Listening to the first rains

Listening to the first rains

The early summer rains were like the first explorers. They were the first to move out of their homes, those clouds — those wandering white hassocks of hope that people with shrinking eyelids look at beseechingly, during blazing summers. The clouds were like the perfect nurseries, holding a million droplets in their snug, soft white bellies for a bit, before opening their doors to nudge them out. Nudge them out on a long journey whose destination neither knew. Or maybe they did.

The weaker droplets of the lot would flatter to deceive, for they seemed dogged to start with, but eventually would fall short of the demands of that journey. They would lose their shape early on — beautiful spherical forms that became like pendants as they plunged downwards, pointed at the top by the weight their rounded bottom carried. The cold winds would ram headlong into these droplets and depress their faces as they flew downwards. Eventually, these droplets would explode both due to their weight and the winds and become so tiny, that they would become one with the gusts of air that flew around them.

The droplets that kept up with the demands of the journey were probably the wiser ones. Wise, for the ages had whispered into their souls, something so softly that it could never be forgotten. This was the wisdom of love — one that carried the strength of evolution and very often the secrets to reaching one’s destiny. One that had the memory of timelessness. The wise droplets found other droplets to canoodle with and eventually make love to, thereby becoming drops early on in the journey; not too large, for they would break up by the weight they carried, not too small, for they would be scattered around into insignificance by the winds around them. This was the wisdom that the clouds had hoped the droplets would discover as they opened out their bellies to nudge them out.

The wisdom of love was vast. These drops knew that they had to distract themselves from their destinies for that was the most effortless way to reach it. They knew that they had to hold their intent, gently in the palms and not in clenched fists if they had to eventually make it.

And so the journey continued. The drops bounced off vagrant clouds or slid down oblique imaginary slides created by air pockets on their way down. The winds flew past, caressing their cheeks, sometimes to the left, sometimes to the right and sometimes even around them.
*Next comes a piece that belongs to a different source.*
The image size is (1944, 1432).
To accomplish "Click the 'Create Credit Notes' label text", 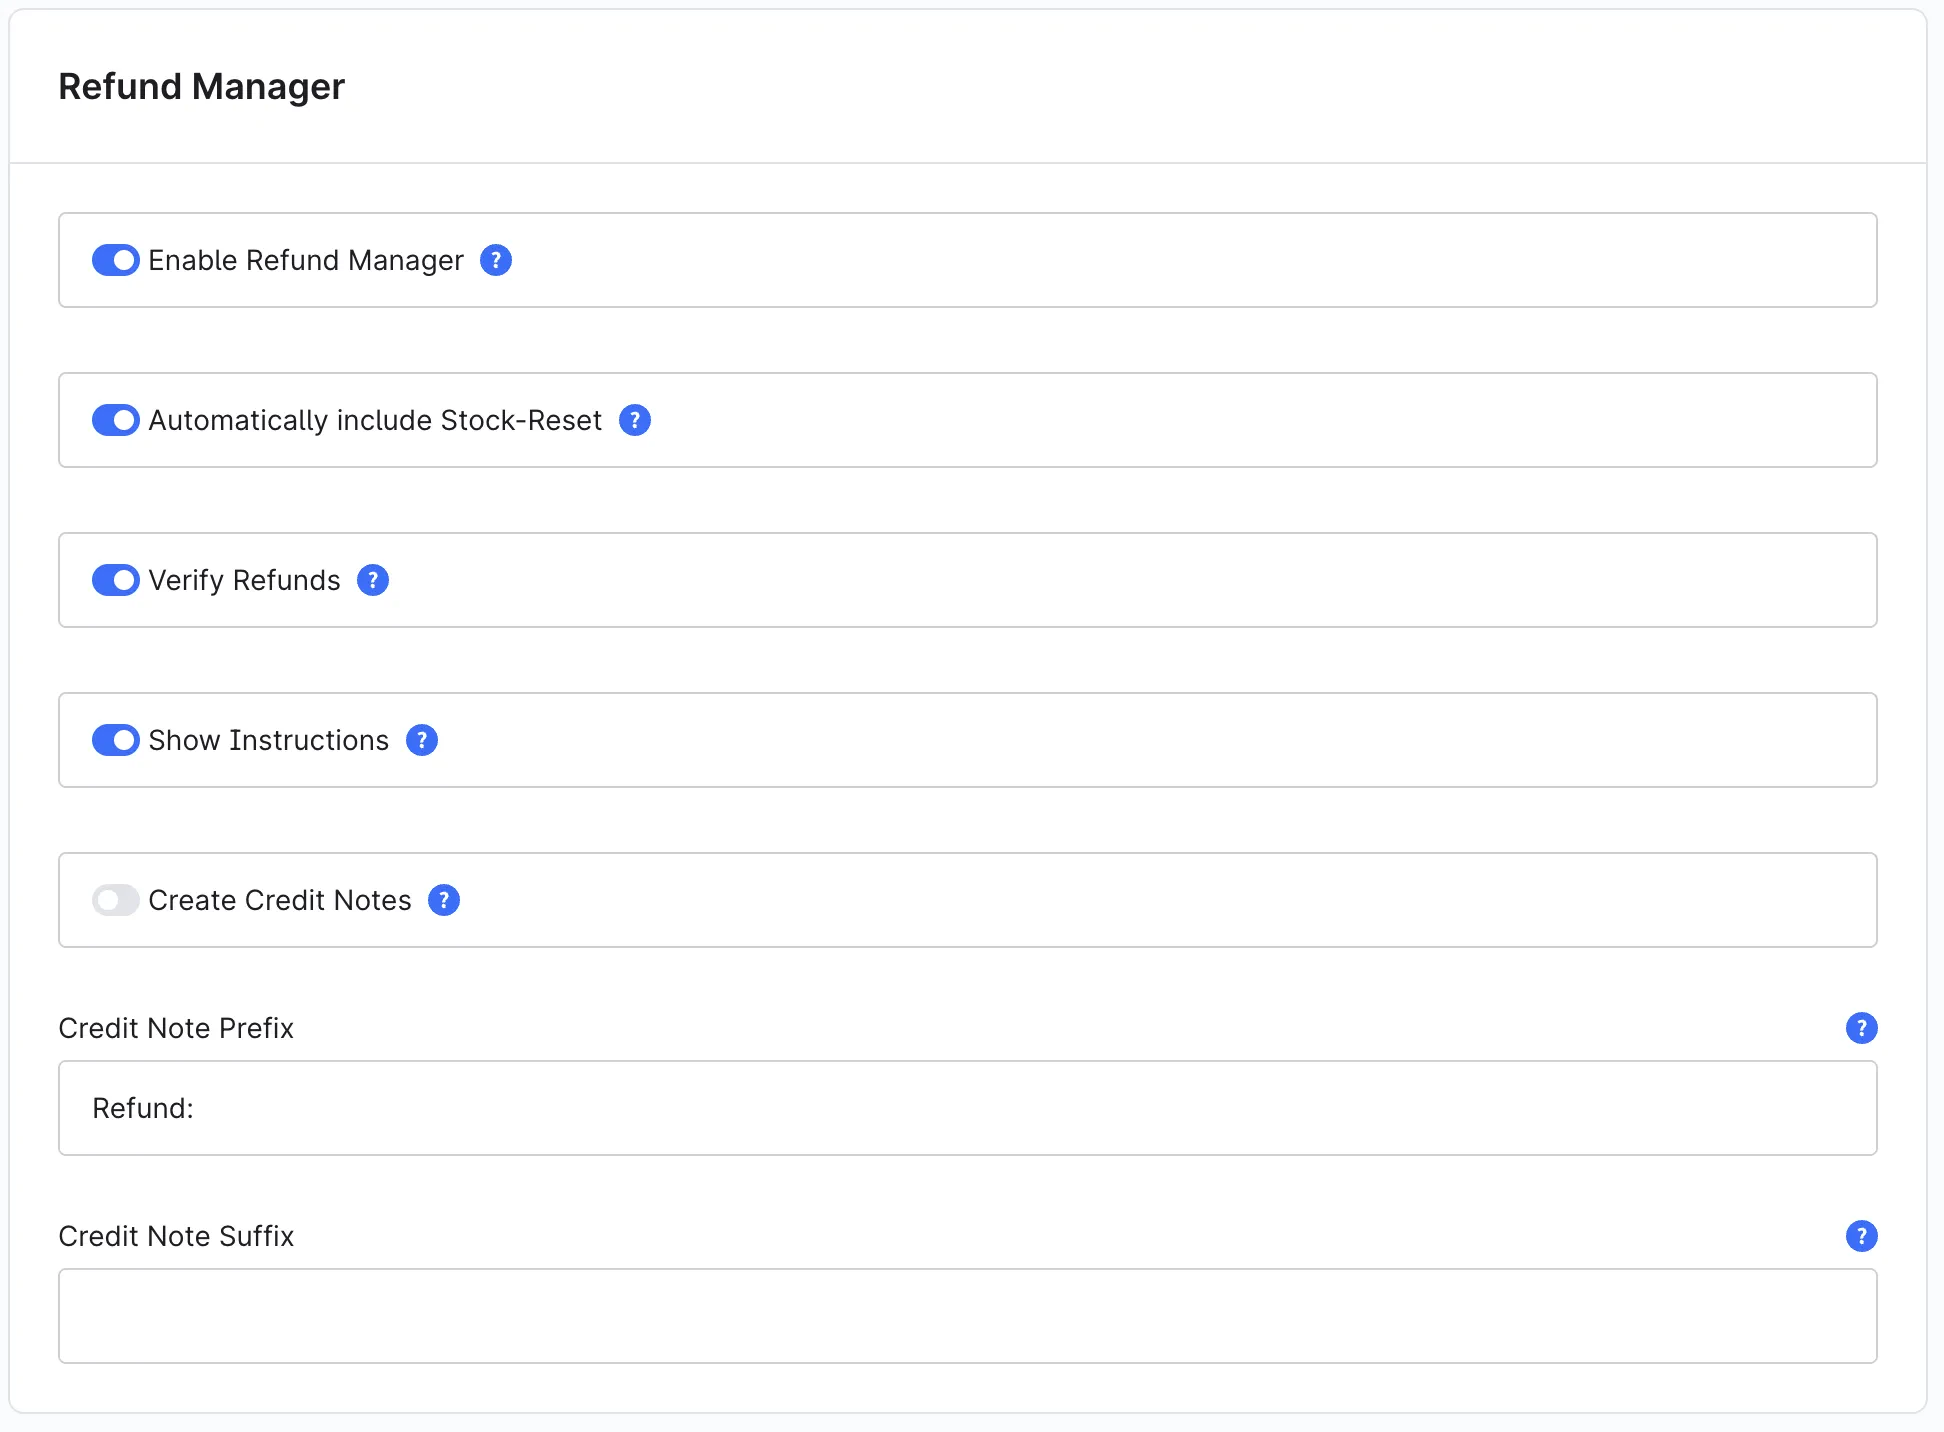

They eventually came hurtling down closer and closer, to the baked earth beneath. There was a sense of urgency, maybe driven by gravity or by the thirst of the baked earth below, the kind that one feels as they close in on a destination after a long journey. The drops then and thus, left their beautiful pendant forms and turned into comet-like streaks and plunged straight down. They were a million streaks, many millions mabye, many more than what survival sought. And as they descended to the earth, the smell, the spirit and the relief that only a few destined heavens carry, came along with them. These were the explorers, the first rains, the ones that initiated the ritual passing of secrets to the world starved of them.

Some became grand rivers and imposing rainforests. Some became stately trees while others became tenacious creepers. There were the menacing waves, cheerful splashes, and lonely ponds as well. Some held lives while others death. Some hid themselves as seeds, while many others laughed out as bright flowers. The wisdom now lay scattered everywhere. For those who wanted to find them.

They sang their songs of wisdom to the soles of some rare naked feet. To the eyes that opened their eyelashes to them. To children for brief moments before they were yanked back by adults into shelters. They also spoke to the lunatics, the intoxicated and few other estranged ones who the rest of the world looked down upon.

A small puddle of water abandoned by the rains earlier in the day seemed to fill the broken and recessed sacs of the road. Every now and then near-molten rubber from the cars and trucks of unknown drivers, mostly sullen and angry from relentless roads and heat, impaled these puddles fleetingly, sending most of the water flying out in exhilaration. Exhilaration because these waters would then start their unseen journey back to the nurseries, back to carrying and delivering the secrets that they were meant to. A few were left behind in the puddle waiting for the receding summer sun to work itself into their souls to get them to vanish so they could live all over again. To tell the same secrets. Even if there was just one more soul willing to listen.